Theoretical scattering curves calculated from the positioned X-ray crystal structures reflect the experimental data, except in cases where experimental solution scattering conditions imparted changes relative to static crystal structures. A. SiRFP-43/SiRHP B. SiRFP-60/SiRHP C. SiRFP-60/D-SiRHP* D. SiRFP-60*/SiRHP E. D-SiRHP F. SiRFP-60 (reduced).
Ab initio models of control specimen. Domains and proteins are colored as in the main text (SiRFP’s FNR domain = light blue, SiRFP-60-Δ’s Fld domain = dark pink, placed Fld domain = light pink, SiRHP = green) A. SiRFP-43 B. SiRFP-60-Δ/SiRHP C. SiRFP-43/D-SiRHP* D. SiRFP-60-Δ/SiRHP* E. SiRFP-60-Δ*/D-SiRHP F. SiRFP-43*/D-SiRHP G. SiRFP-60-Δ (reduced).

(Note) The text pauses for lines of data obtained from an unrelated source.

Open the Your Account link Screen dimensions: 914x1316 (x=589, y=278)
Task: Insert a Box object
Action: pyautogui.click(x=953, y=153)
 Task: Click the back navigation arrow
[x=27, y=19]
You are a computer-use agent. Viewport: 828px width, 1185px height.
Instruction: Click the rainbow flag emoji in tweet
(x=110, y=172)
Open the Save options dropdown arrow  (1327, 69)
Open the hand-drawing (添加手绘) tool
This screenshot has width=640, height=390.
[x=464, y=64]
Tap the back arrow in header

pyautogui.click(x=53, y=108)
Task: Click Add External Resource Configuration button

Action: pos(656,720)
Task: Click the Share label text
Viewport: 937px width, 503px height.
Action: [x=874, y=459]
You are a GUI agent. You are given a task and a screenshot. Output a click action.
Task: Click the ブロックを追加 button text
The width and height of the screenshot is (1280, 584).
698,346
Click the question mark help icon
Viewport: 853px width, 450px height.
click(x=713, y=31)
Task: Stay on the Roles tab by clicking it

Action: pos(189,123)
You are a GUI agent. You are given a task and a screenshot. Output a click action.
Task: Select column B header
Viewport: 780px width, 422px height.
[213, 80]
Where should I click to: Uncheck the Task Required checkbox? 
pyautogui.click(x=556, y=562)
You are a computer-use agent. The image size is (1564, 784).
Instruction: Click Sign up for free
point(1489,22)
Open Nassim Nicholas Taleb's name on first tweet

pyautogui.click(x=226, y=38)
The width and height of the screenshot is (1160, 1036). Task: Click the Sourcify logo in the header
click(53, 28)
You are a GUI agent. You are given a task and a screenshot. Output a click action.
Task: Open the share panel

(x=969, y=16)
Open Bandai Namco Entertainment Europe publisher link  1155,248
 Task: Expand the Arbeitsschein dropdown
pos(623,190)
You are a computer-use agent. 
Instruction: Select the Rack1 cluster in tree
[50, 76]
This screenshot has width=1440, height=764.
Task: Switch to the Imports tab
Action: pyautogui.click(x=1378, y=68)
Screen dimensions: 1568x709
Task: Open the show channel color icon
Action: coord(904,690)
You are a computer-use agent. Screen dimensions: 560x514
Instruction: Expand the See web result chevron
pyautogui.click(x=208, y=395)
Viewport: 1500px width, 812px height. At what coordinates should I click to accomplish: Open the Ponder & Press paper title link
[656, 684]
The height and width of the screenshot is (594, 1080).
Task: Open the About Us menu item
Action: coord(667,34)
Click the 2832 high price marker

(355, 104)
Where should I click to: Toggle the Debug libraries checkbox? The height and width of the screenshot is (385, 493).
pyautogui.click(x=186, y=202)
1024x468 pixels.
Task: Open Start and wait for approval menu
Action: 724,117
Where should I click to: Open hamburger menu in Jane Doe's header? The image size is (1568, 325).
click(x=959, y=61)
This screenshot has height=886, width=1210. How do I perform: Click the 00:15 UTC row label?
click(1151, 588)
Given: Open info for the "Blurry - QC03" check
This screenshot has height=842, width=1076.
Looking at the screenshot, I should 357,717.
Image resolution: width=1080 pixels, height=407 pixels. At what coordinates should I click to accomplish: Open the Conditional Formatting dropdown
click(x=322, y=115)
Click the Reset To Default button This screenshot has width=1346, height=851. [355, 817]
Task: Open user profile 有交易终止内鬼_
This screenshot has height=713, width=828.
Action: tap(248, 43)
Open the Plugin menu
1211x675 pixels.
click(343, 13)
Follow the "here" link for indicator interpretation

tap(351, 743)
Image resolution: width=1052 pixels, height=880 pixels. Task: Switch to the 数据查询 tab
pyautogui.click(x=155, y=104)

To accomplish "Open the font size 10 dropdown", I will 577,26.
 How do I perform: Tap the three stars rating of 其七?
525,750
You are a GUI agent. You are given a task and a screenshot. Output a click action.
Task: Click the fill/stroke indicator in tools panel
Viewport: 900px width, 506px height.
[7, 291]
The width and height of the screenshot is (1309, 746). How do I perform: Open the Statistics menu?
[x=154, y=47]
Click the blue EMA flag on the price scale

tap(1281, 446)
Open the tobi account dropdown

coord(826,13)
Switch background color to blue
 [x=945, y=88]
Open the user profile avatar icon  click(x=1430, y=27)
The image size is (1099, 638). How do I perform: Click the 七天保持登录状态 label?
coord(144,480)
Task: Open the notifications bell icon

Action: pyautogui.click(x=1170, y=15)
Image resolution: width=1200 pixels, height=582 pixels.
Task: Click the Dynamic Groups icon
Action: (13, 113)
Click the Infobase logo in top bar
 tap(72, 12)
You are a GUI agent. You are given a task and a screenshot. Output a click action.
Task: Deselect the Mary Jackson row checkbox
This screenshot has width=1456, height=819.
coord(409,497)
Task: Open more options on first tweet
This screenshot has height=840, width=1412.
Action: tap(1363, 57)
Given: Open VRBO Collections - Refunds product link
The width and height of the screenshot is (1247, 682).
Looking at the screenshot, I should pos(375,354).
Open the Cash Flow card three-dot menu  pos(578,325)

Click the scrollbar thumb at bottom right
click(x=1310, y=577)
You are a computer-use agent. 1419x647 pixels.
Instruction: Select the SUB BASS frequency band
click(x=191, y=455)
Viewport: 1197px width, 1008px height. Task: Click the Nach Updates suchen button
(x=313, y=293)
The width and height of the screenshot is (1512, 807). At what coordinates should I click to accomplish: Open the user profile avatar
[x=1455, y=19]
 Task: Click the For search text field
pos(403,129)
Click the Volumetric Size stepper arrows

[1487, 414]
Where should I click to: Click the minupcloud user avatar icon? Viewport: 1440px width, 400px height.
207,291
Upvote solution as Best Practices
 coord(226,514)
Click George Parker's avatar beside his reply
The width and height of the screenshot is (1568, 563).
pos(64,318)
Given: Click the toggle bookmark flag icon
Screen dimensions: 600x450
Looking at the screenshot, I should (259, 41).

Characterization of D-SiRHP. A. SAXS profiles of D-SiRHP in various H2O/D2O mixtures overlap with those of H-SiRHP. B. Guinier analysis from SAXS of D-SiRHP in 100% D2O shows a monodispersed sample. C. Contrast variation SANS of D-SiRHP in six different percentages of D2O shows a decrease in signal intensity, I(q), as the contrast match point is approached (see panel for key). D. The X-intercept of a linear fit to √I(0) vs % D2O indicates D-SiRHP’s match point, 86% D2O.
ACKNOWLEDGEMENTS
We thank Claudius Mundoma for helpful conversations regarding the analysis of AUC data, Christopher Stroupe for comments on the manuscript, and Tristan Dilbeck for careful reading of the manuscript. A portion of this research at ORNL’s Spallation Neutron Source was sponsored by the Scientific User Facilities Division, Office of Basic Energy Sciences, U.S. Department of Energy. The Office of Biological and Environmental Research also supported work at the Oak Ridge National Laboratory Center for Structural Molecular Biology. This work was supported by National Science Foundation grants MCB1856502 and CHE1904612 to M.E.S.
Footnotes
The authors declare that they have no conflict of interest.